Role Of United Nations In Dispute Az

Role of the United Nations in dispute

az-Zaman has been reporting that 12 of the Shiite members of the Interim Governing Council, including expatriate Ahmad Chalabi, are opposed to the return to Iraq of special UN envoy Lakhdar Brahimi. They are angry that he certified that open, direct elections could not be held before June 30, as the Shiites had wanted. And they are suspicious of his loyalties, since he is himself a Sunni Arab.

Today Brahimi struck back, saying that the UN had received a letter from Grand Ayatollah Ali Sistani requesting it to remain involved in Iraq. Brahimi knows that Sistani trumps Chalabi every time. Sistani’s main concern appears to be to help Iraq escape from any kind of neo-colonial American domination, and he sees the UN as a wedge in that effort. Also, just on principle, he believes that a UN Security Council resolution has legitimacy in a way that the Anglo-American Coalition Provisional occupying authority does not.

Sistani’s views seem to accord with those of the new Spanish president, Jose Luis Rodrigues Zapatera, who says that he needs a new UN Security Council Resolution if he is to keep Spanish troops in Iraq. (This is another thing those critics of his got wrong when they charged “cowardice.” He hadn’t said he would run away from Iraq. He said he would only keep troops there if international law could be upheld, i.e., if the UN SC authorized it. Even the chief British legal adviser had expressed worries that without a Security Council resolution, occupation authorities in Iraq would diverge farther and farther from the Hague Regulations and the Geneva Accords as time went on.)

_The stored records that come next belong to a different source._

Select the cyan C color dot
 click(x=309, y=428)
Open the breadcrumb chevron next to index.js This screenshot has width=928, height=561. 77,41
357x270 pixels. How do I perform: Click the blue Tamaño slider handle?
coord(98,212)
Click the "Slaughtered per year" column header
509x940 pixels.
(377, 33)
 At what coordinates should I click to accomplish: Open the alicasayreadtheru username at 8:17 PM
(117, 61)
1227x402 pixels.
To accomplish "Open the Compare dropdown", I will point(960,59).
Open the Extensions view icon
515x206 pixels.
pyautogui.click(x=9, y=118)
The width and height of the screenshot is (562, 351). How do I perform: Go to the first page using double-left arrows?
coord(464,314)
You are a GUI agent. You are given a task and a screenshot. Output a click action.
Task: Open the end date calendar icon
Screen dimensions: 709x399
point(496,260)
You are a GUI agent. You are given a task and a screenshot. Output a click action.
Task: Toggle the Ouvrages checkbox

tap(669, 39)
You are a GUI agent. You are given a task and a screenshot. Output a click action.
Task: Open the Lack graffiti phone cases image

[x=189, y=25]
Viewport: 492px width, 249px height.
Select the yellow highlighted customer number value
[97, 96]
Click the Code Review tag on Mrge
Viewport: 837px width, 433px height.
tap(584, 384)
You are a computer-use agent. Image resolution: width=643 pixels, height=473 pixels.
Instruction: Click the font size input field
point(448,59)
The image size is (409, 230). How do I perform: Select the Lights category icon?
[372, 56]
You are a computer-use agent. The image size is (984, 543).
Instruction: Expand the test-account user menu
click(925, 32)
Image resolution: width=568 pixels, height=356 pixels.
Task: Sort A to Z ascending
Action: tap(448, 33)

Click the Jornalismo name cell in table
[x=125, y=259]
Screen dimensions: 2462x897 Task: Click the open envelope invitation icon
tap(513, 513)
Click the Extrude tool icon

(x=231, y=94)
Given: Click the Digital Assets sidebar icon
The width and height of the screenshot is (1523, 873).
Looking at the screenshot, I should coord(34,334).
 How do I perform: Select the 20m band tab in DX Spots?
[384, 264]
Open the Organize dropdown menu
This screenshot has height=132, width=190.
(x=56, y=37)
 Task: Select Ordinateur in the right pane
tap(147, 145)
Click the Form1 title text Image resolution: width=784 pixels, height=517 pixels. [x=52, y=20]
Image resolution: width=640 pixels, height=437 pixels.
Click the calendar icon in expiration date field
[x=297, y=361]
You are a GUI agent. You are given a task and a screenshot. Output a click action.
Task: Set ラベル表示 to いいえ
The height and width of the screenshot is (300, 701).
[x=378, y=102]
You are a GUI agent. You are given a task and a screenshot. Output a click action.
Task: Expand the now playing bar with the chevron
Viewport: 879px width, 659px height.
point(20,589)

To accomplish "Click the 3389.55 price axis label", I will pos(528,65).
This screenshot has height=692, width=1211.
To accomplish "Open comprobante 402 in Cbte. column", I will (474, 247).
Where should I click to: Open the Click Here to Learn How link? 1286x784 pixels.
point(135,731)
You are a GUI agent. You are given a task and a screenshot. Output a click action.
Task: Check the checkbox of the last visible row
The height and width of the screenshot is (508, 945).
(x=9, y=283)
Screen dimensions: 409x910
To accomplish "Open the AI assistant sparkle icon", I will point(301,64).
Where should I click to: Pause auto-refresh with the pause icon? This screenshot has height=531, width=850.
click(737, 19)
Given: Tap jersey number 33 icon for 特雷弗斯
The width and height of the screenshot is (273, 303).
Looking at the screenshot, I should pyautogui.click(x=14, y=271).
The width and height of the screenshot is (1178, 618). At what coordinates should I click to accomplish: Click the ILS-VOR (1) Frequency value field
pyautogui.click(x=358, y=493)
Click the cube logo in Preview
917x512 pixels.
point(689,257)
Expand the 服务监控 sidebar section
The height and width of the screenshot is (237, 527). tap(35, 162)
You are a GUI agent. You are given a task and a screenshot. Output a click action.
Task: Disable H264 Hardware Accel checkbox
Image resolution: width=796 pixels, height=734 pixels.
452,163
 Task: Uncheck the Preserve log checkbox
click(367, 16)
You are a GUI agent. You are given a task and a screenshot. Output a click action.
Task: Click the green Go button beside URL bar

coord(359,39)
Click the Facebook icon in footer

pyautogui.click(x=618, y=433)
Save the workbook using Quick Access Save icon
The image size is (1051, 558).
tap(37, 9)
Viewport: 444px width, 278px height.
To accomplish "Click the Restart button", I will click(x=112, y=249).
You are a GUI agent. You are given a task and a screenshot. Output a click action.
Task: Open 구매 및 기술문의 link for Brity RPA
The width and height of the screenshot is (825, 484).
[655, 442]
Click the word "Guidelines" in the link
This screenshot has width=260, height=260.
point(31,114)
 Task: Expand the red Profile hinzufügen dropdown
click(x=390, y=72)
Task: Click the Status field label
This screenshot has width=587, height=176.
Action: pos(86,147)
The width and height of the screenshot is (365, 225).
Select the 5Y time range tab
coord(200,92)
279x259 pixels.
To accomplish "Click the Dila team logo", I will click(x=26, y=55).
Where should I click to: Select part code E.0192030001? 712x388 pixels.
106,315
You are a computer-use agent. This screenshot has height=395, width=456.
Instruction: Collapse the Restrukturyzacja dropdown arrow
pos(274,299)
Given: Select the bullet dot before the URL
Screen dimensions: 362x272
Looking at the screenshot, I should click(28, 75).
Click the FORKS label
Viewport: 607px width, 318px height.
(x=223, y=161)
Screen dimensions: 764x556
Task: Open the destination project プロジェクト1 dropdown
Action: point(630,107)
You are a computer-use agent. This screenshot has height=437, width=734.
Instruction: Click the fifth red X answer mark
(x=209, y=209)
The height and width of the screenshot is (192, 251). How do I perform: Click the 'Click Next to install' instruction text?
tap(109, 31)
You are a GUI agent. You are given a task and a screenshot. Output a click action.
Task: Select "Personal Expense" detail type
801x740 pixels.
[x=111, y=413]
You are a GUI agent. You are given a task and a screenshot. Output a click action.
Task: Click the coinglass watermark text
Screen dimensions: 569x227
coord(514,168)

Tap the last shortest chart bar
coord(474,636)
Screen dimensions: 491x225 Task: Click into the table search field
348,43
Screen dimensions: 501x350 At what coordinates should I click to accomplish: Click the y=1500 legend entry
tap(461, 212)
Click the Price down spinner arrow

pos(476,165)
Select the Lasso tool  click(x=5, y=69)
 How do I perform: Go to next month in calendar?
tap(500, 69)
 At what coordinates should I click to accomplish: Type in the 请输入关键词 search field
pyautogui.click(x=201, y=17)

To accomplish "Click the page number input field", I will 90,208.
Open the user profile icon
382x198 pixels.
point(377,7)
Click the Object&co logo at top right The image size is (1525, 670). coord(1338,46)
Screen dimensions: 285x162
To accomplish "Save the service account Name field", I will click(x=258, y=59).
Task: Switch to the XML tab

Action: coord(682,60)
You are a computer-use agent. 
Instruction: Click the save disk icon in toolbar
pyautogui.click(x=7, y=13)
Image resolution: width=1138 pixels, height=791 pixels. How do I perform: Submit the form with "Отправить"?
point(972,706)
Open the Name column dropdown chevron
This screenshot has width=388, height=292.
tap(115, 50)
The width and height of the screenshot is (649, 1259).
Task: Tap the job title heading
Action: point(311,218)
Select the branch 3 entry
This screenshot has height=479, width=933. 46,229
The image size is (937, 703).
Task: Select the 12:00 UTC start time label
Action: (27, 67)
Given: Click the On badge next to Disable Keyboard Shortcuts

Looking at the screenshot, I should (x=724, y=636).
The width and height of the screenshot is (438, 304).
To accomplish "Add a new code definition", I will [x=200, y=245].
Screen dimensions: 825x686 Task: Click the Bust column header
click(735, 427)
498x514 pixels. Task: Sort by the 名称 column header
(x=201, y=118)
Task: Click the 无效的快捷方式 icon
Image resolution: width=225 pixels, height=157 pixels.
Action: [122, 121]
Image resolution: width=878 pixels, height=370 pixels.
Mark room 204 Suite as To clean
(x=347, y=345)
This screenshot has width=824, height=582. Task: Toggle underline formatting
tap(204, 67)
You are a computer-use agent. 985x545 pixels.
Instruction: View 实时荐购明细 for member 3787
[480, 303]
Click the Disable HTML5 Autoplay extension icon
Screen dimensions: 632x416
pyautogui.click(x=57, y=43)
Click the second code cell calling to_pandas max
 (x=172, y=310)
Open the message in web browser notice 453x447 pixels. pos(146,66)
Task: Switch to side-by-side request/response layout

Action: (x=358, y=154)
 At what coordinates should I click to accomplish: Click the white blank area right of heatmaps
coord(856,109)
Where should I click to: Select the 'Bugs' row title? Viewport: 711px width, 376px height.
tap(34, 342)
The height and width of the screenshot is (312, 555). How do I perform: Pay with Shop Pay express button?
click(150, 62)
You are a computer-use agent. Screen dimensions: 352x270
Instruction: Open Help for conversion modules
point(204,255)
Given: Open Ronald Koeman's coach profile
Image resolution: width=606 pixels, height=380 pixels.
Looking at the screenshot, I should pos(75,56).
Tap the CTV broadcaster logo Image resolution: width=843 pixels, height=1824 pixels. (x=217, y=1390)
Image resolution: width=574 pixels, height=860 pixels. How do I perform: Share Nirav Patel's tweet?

Ironically, the Bush Administration, after having worked so hard for the past year to marginalize the UN in Iraq, has now made an about-face and wants a new UN resolution. Just three months ago, the Coalition Provisional Authority was reportedly “deeply offended” when the Interim Governing Council decided to approach the UN about getting involved in the transition to Iraqi sovereignty. Gone are those days.

The Bush administration is clearly petrified that its ad hoc coalition in Iraq will fall apart in the next six months. The US military is stretched extremely thin, and is reducing forces in Iraq from 130,000 to 110,000 simply because it has no more to spare. Some commentators have suggested that Spain’s 1300 troops are not militarily significant. I disagree. All it would take is a handful of such countries to withdraw, and the US would be down another division. It cannot afford that. But of course the real cost of such withdrawals would be political. If it looks as though Bush’s coalition of the willing is collapsing, he will risk looking like a failure in international affairs.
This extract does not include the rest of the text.